Olay örgüsü ile ilgili bir başka sorun ise “Olay örgüsü olmayan edebiyat anlatısı olabilir mi?” hususudur. Özellikle postmodern anlatının ve durum öykücülüğünün olay örgüsünü reddetme çabasına rağmen olay örgüsünden soyutlanmış bir edebiyat anlatısı yapısı kurulamamıştır. Durum öyküsü denilen tür olay örgüsüz bir anlatım değil, olay örgüsü yavaşlatılmış bir anlatıdır. Bu yavaşlatma edimi eserin odak noktasını olay örgüsü olmaktan çıkarmış okur merceğinin yavaşlatılmış olaya (Buna durum deniliyor.) çevrilmesini sağlamıştır. Postmodern anlatıda ise gelişmiş bir soyutlama yapılarak olay örgüsü mantığı kırılmaya çalışılmış ancak yapılan soyutlama da kendi mantığı içinde bir olay örgüsü bağıntısı yarattığı için anlatıdaki vaka unsurunu yok etmeyi başaramamıştır.
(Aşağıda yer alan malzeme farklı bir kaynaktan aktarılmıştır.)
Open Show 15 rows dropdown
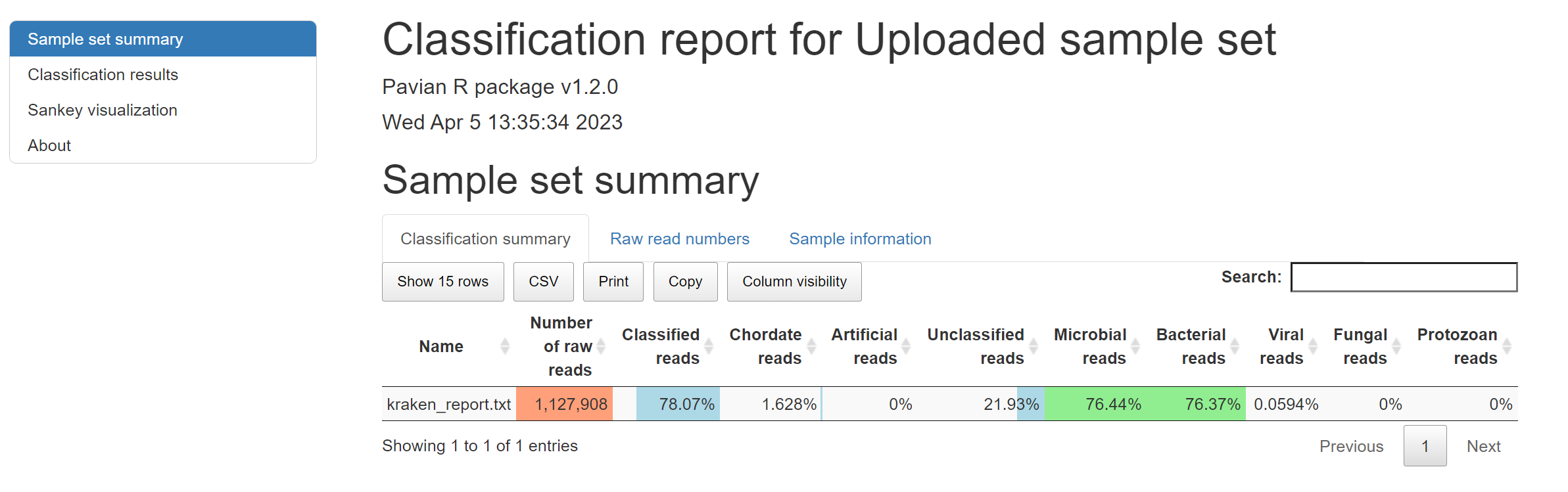This screenshot has width=1568, height=492. (442, 282)
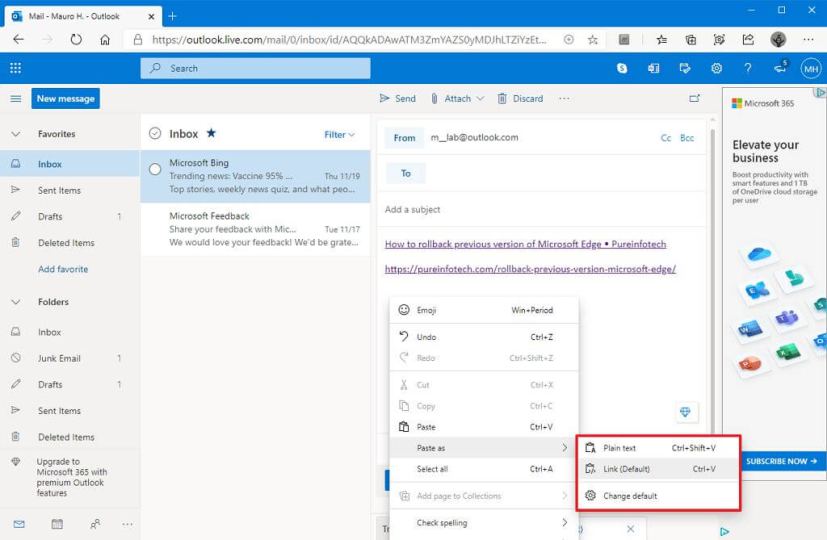Open People icon in bottom navigation
The image size is (827, 540).
pos(95,523)
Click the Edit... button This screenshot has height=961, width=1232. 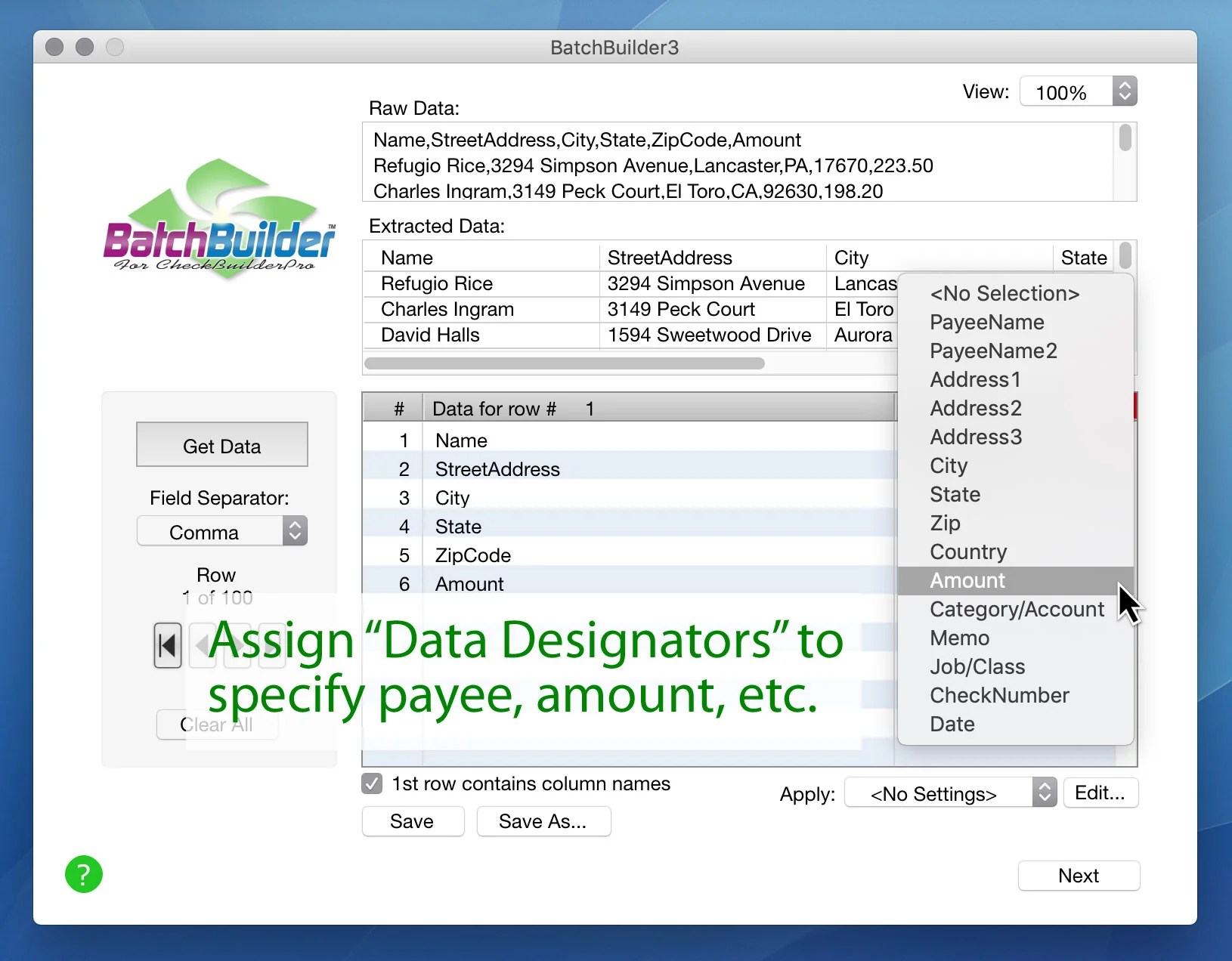click(x=1100, y=793)
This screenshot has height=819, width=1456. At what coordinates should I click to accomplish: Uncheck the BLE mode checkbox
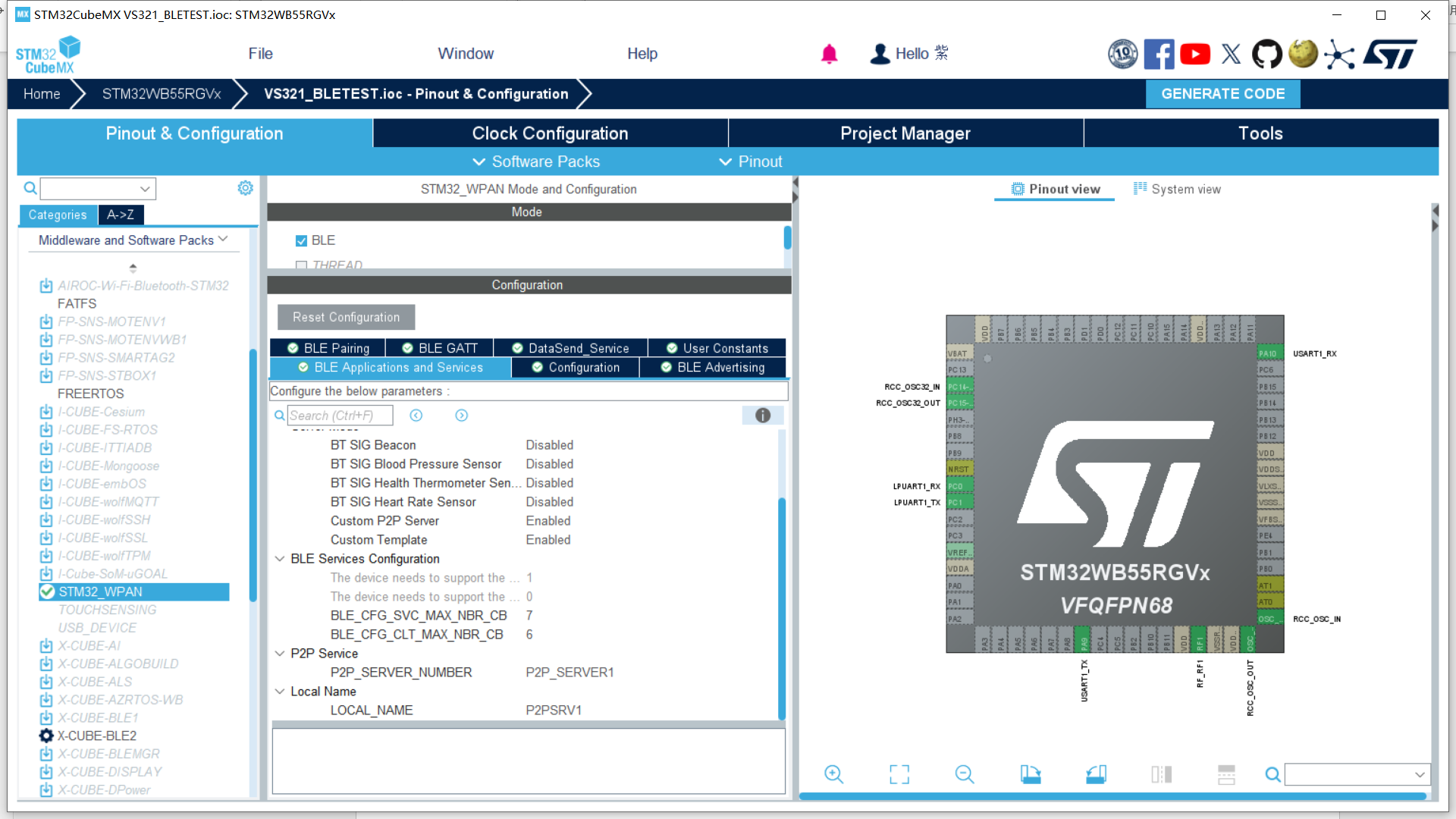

İnsan zihni hareketi, oluşu öncülleyen bir yapıya sahiptir. Cümleler bir yargıya (yükleme) dayanırlar. Yüklem bir hareketin bildirilmesi olduğu için de başlı başına bir olayın habercisi konumundadır. Var olan bu konumundan dolayı edebiyatçı anlatısı ne olursa olsun (roman ya da öykü) olay örgüsü yaratısından kaçamaz. Zaten böylesi bir çaba dilin ve yaşamın tabiatına aykırı bir durum olur. Maddenin diyalektik ilerleyişi, insana da sirayet etmiş ve insanın bir işi, oluşu, varışı ya da bitişi anlatmaya mahkûm etmiştir. Doğanın insana vermiş olduğu bu mahkûmiyet, roman ve hikâyede sınırsız bir özgürlük alanı yaratmayı başarmıştır.